▶

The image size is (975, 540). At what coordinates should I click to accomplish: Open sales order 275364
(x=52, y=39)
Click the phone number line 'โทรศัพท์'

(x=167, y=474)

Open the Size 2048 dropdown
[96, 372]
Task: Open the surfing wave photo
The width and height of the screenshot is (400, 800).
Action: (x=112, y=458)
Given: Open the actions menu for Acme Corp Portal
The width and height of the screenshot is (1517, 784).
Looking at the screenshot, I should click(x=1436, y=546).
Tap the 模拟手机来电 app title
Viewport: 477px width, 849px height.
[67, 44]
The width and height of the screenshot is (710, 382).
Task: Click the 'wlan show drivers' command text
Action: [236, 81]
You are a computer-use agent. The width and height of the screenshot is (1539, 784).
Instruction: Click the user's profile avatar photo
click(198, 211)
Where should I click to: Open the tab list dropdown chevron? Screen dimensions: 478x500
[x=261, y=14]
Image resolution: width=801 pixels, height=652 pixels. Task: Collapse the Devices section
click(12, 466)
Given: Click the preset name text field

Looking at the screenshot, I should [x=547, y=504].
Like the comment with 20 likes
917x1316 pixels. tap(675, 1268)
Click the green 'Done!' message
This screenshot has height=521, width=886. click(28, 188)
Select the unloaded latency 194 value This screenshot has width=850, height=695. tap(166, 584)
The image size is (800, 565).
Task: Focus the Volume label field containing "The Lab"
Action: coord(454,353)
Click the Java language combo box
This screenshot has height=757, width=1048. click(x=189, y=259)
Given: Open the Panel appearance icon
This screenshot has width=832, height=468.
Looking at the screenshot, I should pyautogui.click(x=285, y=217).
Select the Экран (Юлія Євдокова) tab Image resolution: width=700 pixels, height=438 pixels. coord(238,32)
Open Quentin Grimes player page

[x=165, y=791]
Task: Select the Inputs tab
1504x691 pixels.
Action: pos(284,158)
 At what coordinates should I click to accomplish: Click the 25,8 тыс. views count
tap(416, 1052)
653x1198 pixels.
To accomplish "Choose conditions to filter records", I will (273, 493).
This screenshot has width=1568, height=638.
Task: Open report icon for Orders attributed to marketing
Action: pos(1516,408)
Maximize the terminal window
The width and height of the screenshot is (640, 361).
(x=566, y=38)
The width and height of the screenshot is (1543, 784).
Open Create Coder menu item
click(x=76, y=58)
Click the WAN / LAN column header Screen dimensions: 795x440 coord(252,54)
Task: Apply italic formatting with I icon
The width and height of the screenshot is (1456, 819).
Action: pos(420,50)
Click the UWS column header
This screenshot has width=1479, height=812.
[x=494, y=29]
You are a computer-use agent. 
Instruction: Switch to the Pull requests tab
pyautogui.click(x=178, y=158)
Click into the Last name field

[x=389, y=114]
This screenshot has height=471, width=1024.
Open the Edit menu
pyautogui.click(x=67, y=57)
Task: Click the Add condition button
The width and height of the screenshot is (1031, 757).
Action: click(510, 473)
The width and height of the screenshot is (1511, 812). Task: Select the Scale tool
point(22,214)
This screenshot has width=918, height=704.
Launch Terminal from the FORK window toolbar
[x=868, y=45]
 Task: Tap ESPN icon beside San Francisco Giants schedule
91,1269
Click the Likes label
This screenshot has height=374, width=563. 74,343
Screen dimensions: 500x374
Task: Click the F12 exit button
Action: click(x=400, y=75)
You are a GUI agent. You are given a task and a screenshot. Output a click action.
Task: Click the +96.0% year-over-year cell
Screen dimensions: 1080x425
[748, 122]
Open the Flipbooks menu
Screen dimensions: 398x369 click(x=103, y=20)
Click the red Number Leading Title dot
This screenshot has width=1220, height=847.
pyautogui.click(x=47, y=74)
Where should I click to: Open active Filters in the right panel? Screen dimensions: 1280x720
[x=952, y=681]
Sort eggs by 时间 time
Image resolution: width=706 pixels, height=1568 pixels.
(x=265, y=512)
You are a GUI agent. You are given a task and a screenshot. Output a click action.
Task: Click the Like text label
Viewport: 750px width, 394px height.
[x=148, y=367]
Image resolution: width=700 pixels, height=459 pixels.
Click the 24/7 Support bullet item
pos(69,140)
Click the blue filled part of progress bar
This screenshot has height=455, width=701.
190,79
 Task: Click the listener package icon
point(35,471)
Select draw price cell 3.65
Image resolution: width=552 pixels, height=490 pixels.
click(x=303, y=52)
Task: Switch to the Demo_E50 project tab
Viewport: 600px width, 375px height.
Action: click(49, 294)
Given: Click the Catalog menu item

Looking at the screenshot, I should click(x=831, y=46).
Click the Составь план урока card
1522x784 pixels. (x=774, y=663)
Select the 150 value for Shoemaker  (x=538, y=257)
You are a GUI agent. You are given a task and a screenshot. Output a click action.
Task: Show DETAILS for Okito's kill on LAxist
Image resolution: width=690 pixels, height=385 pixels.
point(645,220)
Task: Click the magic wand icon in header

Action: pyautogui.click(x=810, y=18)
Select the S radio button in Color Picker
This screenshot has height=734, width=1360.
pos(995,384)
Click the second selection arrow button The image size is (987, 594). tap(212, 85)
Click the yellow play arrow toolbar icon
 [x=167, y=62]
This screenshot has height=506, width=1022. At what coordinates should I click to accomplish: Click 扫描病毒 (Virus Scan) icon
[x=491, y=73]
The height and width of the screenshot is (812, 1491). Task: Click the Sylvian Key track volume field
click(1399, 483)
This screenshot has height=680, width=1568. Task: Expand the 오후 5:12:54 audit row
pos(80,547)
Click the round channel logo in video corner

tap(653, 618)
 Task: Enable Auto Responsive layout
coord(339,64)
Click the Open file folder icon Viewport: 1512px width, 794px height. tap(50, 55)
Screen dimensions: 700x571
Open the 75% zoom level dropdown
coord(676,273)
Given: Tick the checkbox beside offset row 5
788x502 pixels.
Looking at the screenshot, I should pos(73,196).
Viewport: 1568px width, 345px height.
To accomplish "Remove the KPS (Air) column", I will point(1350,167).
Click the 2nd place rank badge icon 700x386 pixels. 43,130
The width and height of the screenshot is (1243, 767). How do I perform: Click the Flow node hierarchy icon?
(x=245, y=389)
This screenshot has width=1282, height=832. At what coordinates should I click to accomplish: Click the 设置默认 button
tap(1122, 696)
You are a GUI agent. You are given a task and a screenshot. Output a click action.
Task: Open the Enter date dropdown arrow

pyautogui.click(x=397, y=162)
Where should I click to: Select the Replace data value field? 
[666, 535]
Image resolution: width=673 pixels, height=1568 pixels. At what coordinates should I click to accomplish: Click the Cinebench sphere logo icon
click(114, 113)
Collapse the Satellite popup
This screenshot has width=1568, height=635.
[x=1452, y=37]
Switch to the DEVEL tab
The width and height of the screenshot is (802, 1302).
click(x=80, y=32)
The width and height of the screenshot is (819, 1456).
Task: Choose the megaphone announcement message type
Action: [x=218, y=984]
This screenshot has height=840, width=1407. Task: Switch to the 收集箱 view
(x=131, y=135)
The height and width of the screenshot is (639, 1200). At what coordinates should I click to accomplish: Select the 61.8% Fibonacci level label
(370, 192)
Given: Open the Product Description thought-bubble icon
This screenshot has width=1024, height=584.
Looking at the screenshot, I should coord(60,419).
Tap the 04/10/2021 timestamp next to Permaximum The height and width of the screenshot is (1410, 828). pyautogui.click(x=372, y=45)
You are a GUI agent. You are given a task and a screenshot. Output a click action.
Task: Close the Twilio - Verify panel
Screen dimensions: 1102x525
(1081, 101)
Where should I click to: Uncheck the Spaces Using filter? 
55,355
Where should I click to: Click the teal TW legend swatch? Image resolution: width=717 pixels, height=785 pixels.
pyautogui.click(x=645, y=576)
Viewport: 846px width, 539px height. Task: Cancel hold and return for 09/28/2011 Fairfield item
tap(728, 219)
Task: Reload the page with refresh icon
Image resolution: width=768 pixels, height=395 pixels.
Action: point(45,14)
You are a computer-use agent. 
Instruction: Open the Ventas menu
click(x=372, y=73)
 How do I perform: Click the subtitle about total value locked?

◀

• Task requirements: In the material above, find the line containing "This screenshot has height=455, width=701." and the line containing "Task: Switch to the Demo_E50 project tab", then write out exactly those two lines and every line between them, and nothing more.

• Solution:
This screenshot has height=455, width=701.
190,79
 Task: Click the listener package icon
point(35,471)
Select draw price cell 3.65
Image resolution: width=552 pixels, height=490 pixels.
click(x=303, y=52)
Task: Switch to the Demo_E50 project tab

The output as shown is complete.